EL - Giant covalent and metallic structures

Question 1

Apart from small molecules, what can covalent bonding lead to?

Answer 1

Huge, great lattices containing billions and billions of atoms.

Question 2

What do giant covalent lattices have?

Answer 2

A huge network of covalently bonded atoms.

Question 3

What are the electrostatic attractions like in giant covalent structures compared to those in simple covalent molecules?

Answer 3

The electrostatic attractions holding the atoms together in these structures are much stronger than the electrostatic attractions between simple covalent molecules.

Question 4

What are examples of elements that can form these giant, covalent structures?

Answer 4

Carbon and silicon.

Question 5

Why can carbon and silicon form giant, covalent structures?

Answer 5

Because they can each form 4 strong, covalent bonds.

Question 6

What arrangement do silicon and carbon form bonds in?

Answer 6

A tetrahedral arrangement.

Question 7

What provides evidence for covalent bonding?

Answer 7

The properties of giant structures.

Question 8

What can the properties of giant structures provide evidence for?

Answer 8

Covalent bonding.

Question 9

What helps determine a substance’s properties?

Answer 9

The forces holding individual particles together.

Question 10

What are the 5 common properties of giant covalent structures?

Answer 10

Very high melting points.
Often extremely hard.
Are good thermal conductors.
Insoluble in polar solvents.
Can't conduct electricity.

Question 11

Why do giant covalent structures have very high melting points?

Answer 11

You need to break a lot of very strong bonds before the substance melts, which takes a lot of energy.

Question 12

Why are giant covalent structures very hard?

Answer 12

Because of the very strong bonds all through the lattice arrangement.

Question 13

Why are giant covalent structures good thermal conductors?

Answer 13

Since vibrations travel easily through the stiff lattices.

Question 14

Why won’t giant covalent structures dissolve/ why are giant covalent structures insoluble?

Answer 14

The covalent bonds mean atoms are more attracted to their neighbors in the lattice than to solvent molecules. The fact that they are all insoluble in polar solvents like water shows us that they don’t contain ions.

Question 15

What does the fact that all giant covalent structures are insoluble in polar solvents show us?

Answer 15

Shows us that they don’t contain ions.

Question 16

Why can’t giant covalent structures conduct electricity?

Answer 16

Since there are (in most giant lattice structures) no charged ions or free electrons (all the bonding electrons are held in localised electron bonds).

Question 17

What example of a giant covalent structure is an exception to the “can’t conduct electricity rule” and why?

Answer 17

Graphite - a form of carbon.

Carbon atoms form sheets, with each carbon atom sharing three of its outer shell electrons with other carbon atoms. This leaves the fourth outer electron in each atom fairly free to move between the sheets, making graphite a conductor.

Question 18

How are the individual sheets in graphite held together?

Answer 18

By relatively weak forces.

Question 19

What do metal elements exist as?

Answer 19

Giant metallic lattice structures.

Question 20

Explain the structure of a giant metallic lattice:

Answer 20

Electrons in the outermost shell of the metal atoms are delocalised - they are free to move. This leaves a positive metal ion.

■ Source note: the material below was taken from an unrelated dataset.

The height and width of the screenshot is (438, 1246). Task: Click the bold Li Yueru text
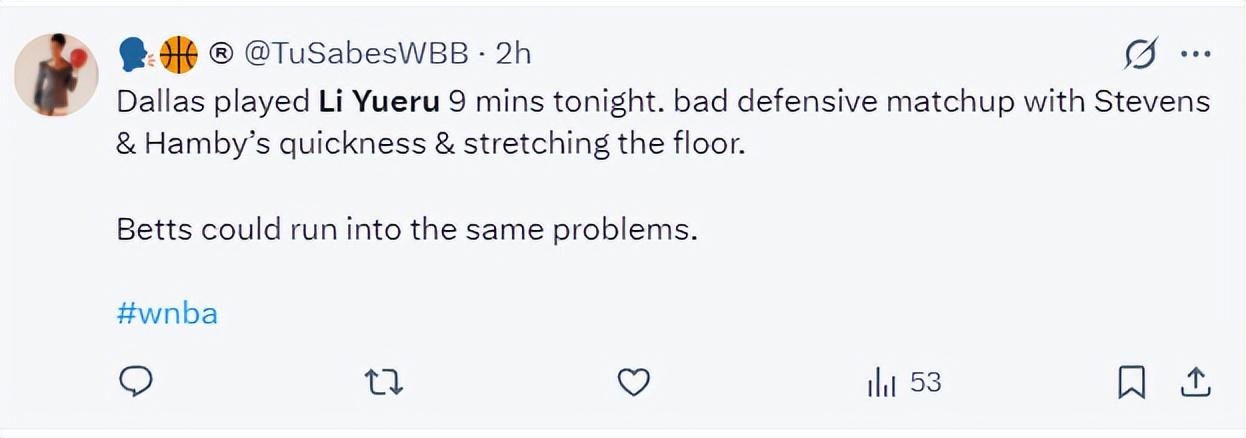[379, 102]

The positive metal ions are attracted to the delocalised negative electrons. They form a lattice of closely packed positive ions in a sea of delocalised electrons - this is metallic bonding.

Question 21

What explains why metals do what they do?

Answer 21

The metallic bonding model.

Question 22

What are the 5 common properties of metals?

Answer 22

High melting points.
Can be shaped and are ductile.
Good thermal conductors.
Good electrical conductors.
Insoluble, except in liquid metals.

Question 23

Why do metals have high melting points?

Answer 23

Because of the strong metallic bonding.

Question 24

What affects the melting point of metals?

Answer 24

The number of delocalised electrons per atom. The more electrons there are, the stronger the bonding will be and the higher the melting point.

Also, the lattice structure and the size of the metal ion affect the melting point.

Question 25

Why can metals be shaped/why are they ductile?

Answer 25

As there are no bonds holding specific ions together, the metal ions can slide over each other when the structure is pulled.

Question 26

Why are metals good thermal conductors?

Answer 26

The delocalised electrons can pass kinetic energy to each other.

Question 27

Why are metals good electrical conductors?

Answer 27

Because the delocalised electrons are free to move and can carry a current.

Question 28

What can reduce the electrical conductivity of a metal and how?

Answer 28

Any impurities can dramatically reduce electrical conductivity by reducing the number of electrons that are free to move and carry charge - the electrons transfer to the impurities and form anions.

Question 29

Why are metals insoluble, except in liquid metals?

Answer 29

Because of the strength of the metallic bonds.